### Text

'''

# bars



## tabletoprider (Apr 2, 2007)

bars give me your favorites
talking bout the bike kind though
sorry


----------



## NoBrakes! (Jun 15, 2007)

diety hussfelt many others

go to universal cycles click on bars click on risers select size and your golden


----------



## BikeSATORI (Mar 20, 2004)

tabletoprider said:


> bars give me your favorites
> talking bout the bike kind though


Longshot Saloon... 
hahaha... wayta' cover. 

Nemesis Project Folsom Prisons... waiting to see if V.2 comes out any time soon... 
Gusset Open Prison
Solid custom pipes
...

btw, I've got a brand NEW atomlab Stainless Trailpimp 1.5" riser for sale, ti color, uncut, unmounted, cheap.


----------



## sittingduck (Apr 26, 2005)

Azonic DW Riser Bar

Our state of the art double wall design has set a standard in the industry for handlebar performance. This patented design allows the inner bar to absorb vibration and reduce shock transmission to the rider for more comfort and less rider fatigue. Cold forged patented design made of Alcoa® 2014 T-6 Super Duralumin alloy.

'''

List the usernames of everyone who posted in the handlebar thread.

### Given data
'''

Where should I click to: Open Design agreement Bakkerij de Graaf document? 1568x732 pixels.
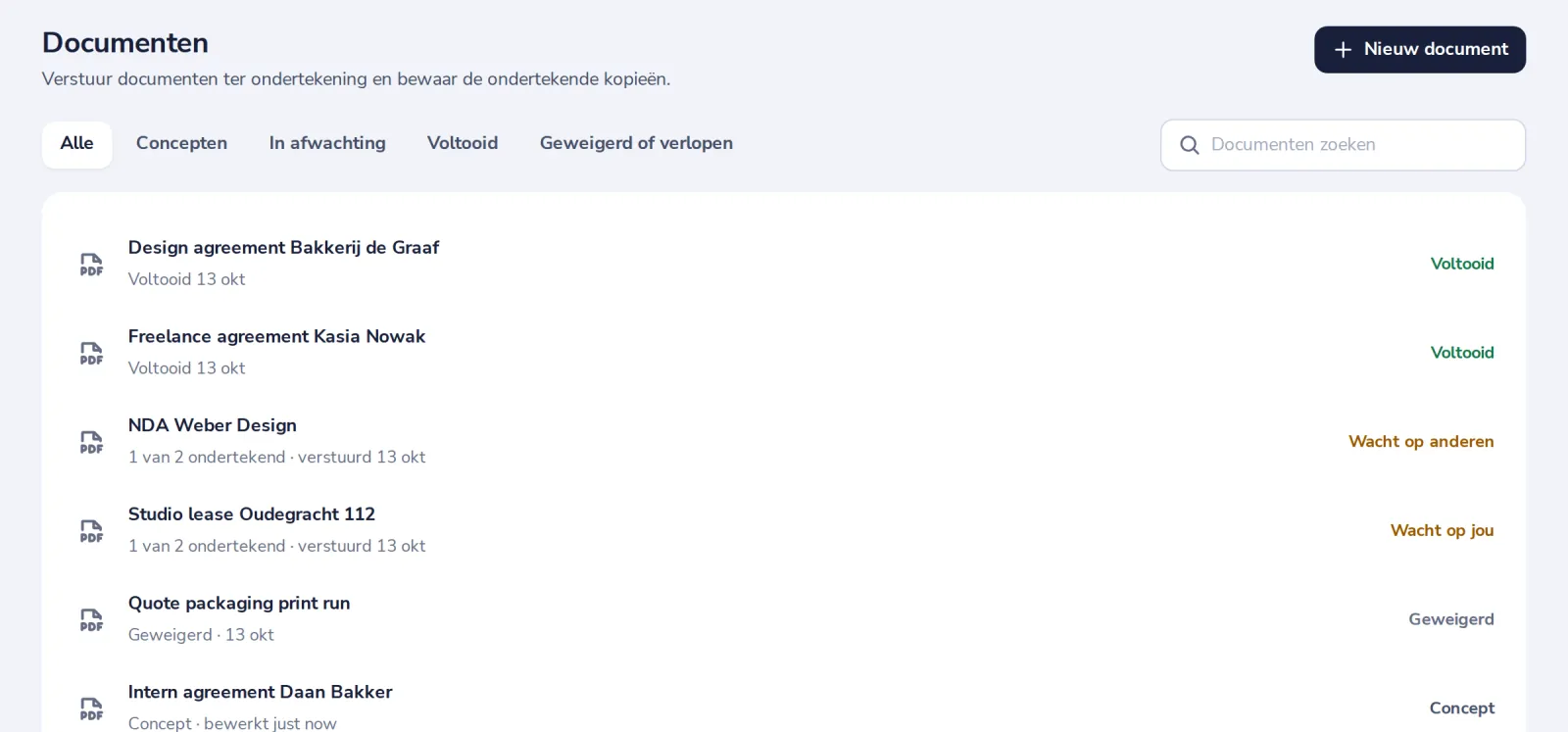283,248
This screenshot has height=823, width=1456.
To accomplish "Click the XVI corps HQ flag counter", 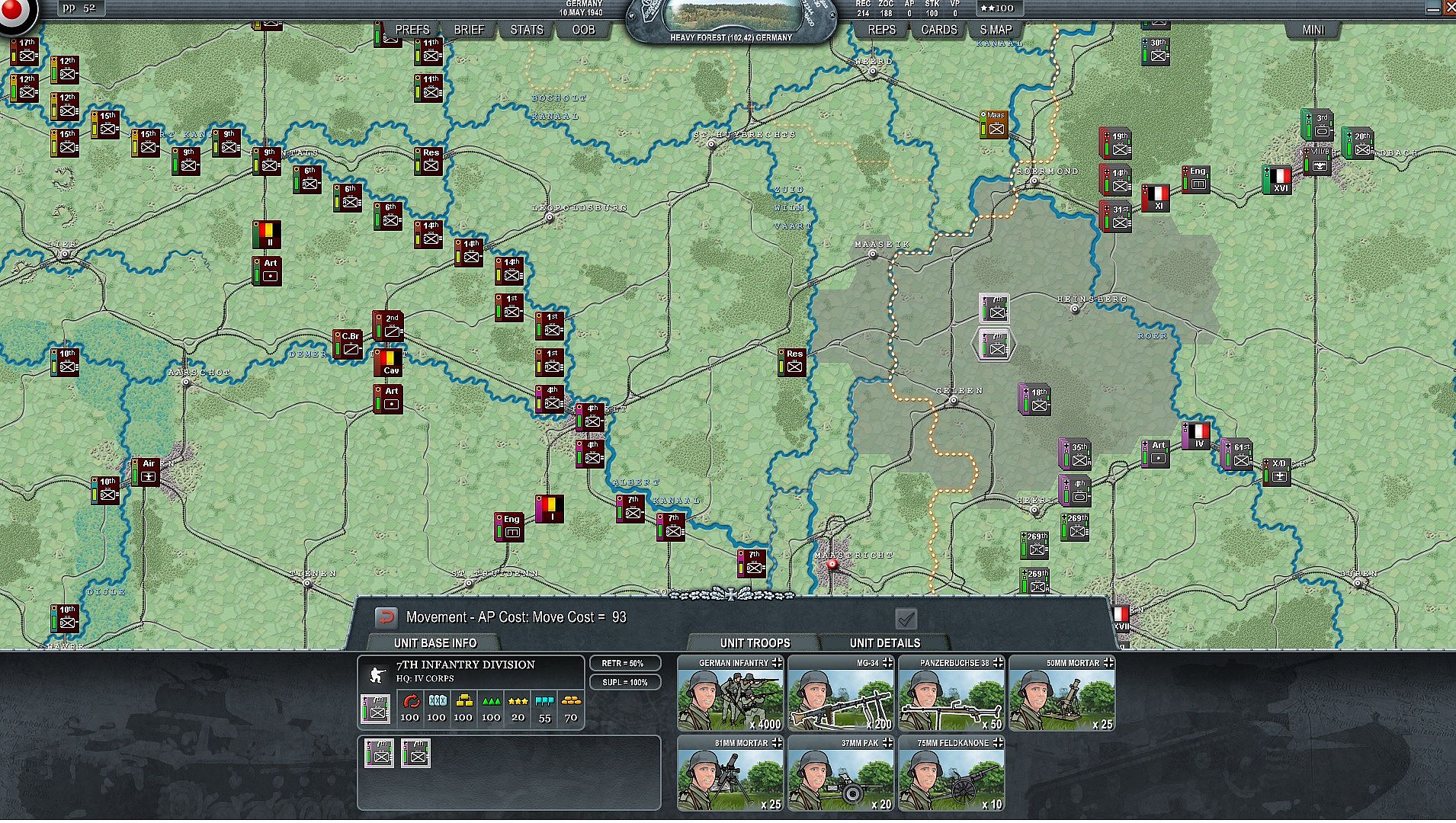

'''

### Response to the task
tabletoprider, NoBrakes!, BikeSATORI, sittingduck